3. The multi-directional slot machining apparatus for machining a steel structural member according to claim 1, wherein: the clamping driving piece (2) further comprises:

the clamping driving screws (201) are provided with two groups, the two groups of clamping driving screws (201) are respectively and coaxially fixedly connected to the left side and the right side of a rotating shaft of the clamping driving piece (2), the screw pitches of the two groups of clamping driving screws (201) are the same and the screw pitches of the two groups of clamping driving screws are opposite, and the clamping driving screws (201) are respectively and spirally connected with a group of clamping sliding seats (11) to form a screw nut transmission pair.

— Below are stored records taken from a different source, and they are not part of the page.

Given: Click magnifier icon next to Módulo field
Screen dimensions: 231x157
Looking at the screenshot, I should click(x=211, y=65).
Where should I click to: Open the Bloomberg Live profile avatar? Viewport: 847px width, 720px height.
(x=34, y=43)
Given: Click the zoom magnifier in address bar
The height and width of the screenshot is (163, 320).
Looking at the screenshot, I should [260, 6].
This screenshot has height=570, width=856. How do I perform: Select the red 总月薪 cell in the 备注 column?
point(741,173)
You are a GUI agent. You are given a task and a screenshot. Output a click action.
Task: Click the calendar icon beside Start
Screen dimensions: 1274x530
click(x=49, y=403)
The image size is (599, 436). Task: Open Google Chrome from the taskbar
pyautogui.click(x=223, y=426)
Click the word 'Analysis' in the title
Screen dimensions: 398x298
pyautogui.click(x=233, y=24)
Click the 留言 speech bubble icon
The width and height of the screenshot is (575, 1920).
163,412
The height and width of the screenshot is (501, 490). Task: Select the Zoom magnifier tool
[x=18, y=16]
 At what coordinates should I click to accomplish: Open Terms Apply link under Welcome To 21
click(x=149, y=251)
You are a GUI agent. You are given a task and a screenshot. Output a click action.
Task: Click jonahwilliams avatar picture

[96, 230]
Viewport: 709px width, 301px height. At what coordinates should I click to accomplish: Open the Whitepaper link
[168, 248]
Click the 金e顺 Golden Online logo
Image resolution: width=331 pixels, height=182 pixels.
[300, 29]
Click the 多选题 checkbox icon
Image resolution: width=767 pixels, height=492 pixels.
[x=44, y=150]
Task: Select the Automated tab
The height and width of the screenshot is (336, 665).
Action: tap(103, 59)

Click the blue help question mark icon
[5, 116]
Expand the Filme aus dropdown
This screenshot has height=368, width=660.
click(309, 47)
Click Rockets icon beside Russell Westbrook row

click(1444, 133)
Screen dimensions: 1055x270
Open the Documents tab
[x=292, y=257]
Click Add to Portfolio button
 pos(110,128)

4. The multi-directional slot machining apparatus for machining a steel structural member according to claim 1, wherein: the clamping and rotating assembly further comprises:

the rotary co-moving spline shafts (301) are provided with two groups, and the two groups of rotary co-moving spline shafts (301) are respectively and coaxially fixedly connected to the left side and the right side of a rotating shaft of the rotary machining driving piece (3);

the rotary driving chain wheels (302) are arranged in two groups, the two groups of rotary driving chain wheels (302) are respectively and slidably connected to the two groups of rotary same-motion spline shafts (301), and the rotary driving chain wheels (302) are rotationally connected with the clamping sliding seat (11).

5. The multi-directional slot machining apparatus for machining a steel structural member according to claim 4, wherein: the clamping and rotating assembly further comprises:

and the rotary driven sprocket (1201) is coaxially and fixedly connected to the outer end surface of the clamping rotary seat (12), and the rotary driven sprocket (1201) and the rotary driving sprocket (302) are connected together through a transmission chain to form a transmission chain transmission mechanism.